Les anticoagulants, lancés en 2008, sont indiqués pour soigner les thromboses veineuses et les embolies pulmonaires ou en prévention de celles-ci, dans certaines circonstances, comme le port de prothèse de la hanche ou du genou, et en prévention des AVC. Leur consommation augmente avec l’âge. Selon l’Agence nationale de sécurité du médicament (ANSM), 13,3 % des personnes âgées de plus de 65 ans ont été exposées au moins une fois à un anticoagulant en 2011.

Les nouveaux anticoagulants remplacent petit à petit les antivitamines K (AVK), dont la prescription oblige le patient à être suivi très régulièrement. Utilisés de longue date, les AVK soignent plus d’un million de personnes en France. Selon une enquête des autorités de santé en 1998, ils sont associés à un risque hémorragique responsable de 4 000 à 6 000 décès par an.

Les NACO, eux, ne nécessitent, a priori, pas de suivi médical particulier. Ils permettent aussi une posologie unique. Trois de ces nouveaux anticoagulants sont remboursés par l’assurance-maladie. Il s’agit du Pradaxa (laboratoire Boehringer Ingelheim), du Xarelto (Bayer) et de l’Eliquis (Bristol Myers Squibb/Pfizer). Mais les NACO ne sont pas des produits miracles : tout comme les AVK, ils ont des effets secondaires, notamment hémorragiques.

« Les seules informations qui circulent sont celles fournies par les firmes pharmaceutiques les commercialisant », regrettent les jeunes biologistes. Ils font notamment valoir à Marisol Touraine que la formation inexistante des médecins, pharmaciens, infirmiers et autres personnels soignants à l’utilisation des NACO nuit à la prise en charge des patients.

C’est particulièrement le cas pour les urgences. Ne pas savoir que le patient prend l’un de ces nouveaux anticoagulants fausse l’interprétation des bilans d’hémostase (les tests de coagulation), ce qui représente un réel danger. Le syndicat s’inquiète qu’aucun antidote ne soit encore connu pour ce médicament, contrairement aux AVK.

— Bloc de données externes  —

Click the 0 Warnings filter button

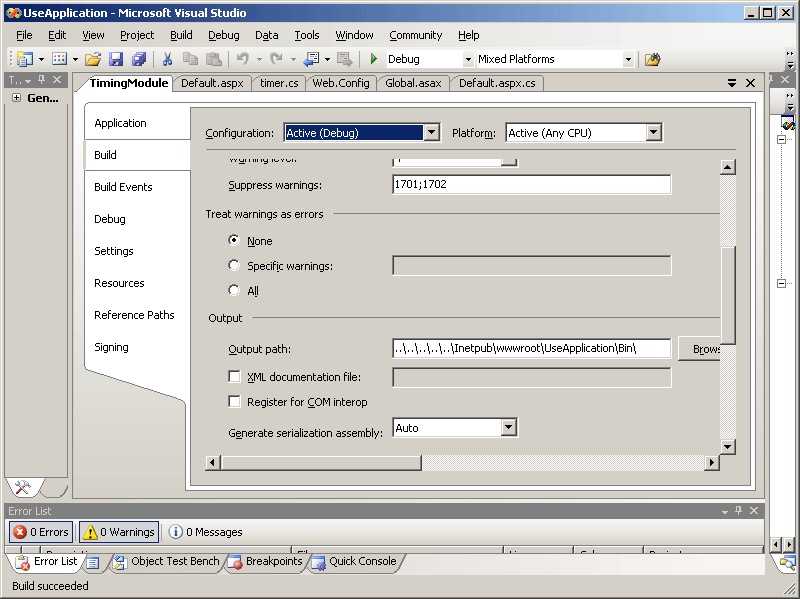[118, 532]
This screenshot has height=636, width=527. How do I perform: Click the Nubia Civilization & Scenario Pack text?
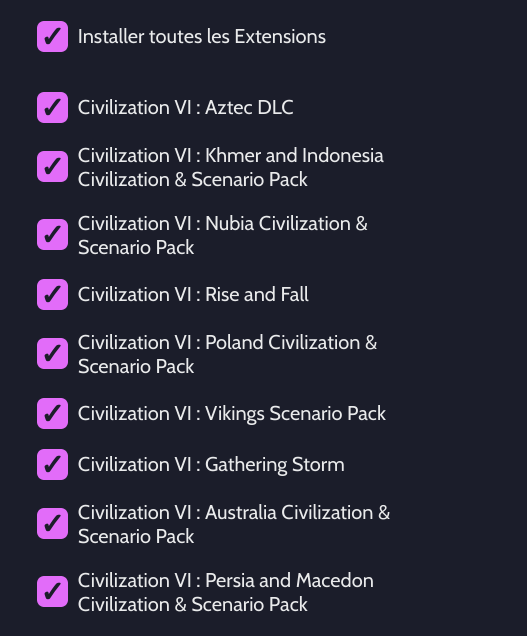pyautogui.click(x=223, y=235)
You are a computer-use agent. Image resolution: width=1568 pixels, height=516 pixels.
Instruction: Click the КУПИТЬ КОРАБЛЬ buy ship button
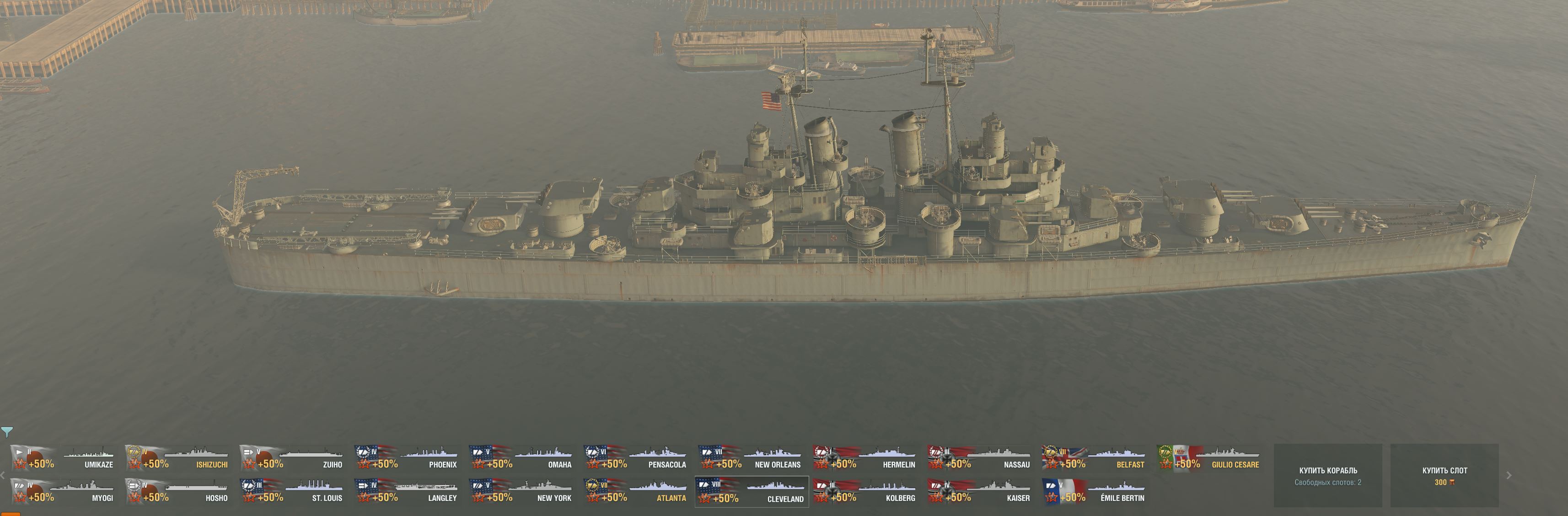click(1327, 475)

Début septembre, l’ANSM a elle aussi mis en garde les professionnels de santé « sur les facteurs de risques hémorragiques » liés aux NACO.

La Haute Autorité de santé (HAS) a également émis des réserves quant aux propriétés « révolutionnaires » des NACO. « Il n’existe à l’heure actuelle aucun argument scientifique pour remplacer un traitement par antivitamine K efficace et bien toléré par un autre anticolagulant oral », écrit-elle dans une fiche du bon usage du médicament consacrée aux NACO et publiée le 31 juillet. Concernant « l’amélioration du service médical rendu », l’autorité de santé leur a donné la plus mauvaise note (niveau V).

Le SJBM reproche également aux nouveaux anticoagulants leur coût « scandaleux » : 76 euros par mois, contre seulement 12,5 euros pour les AVK, suivi médical inclus.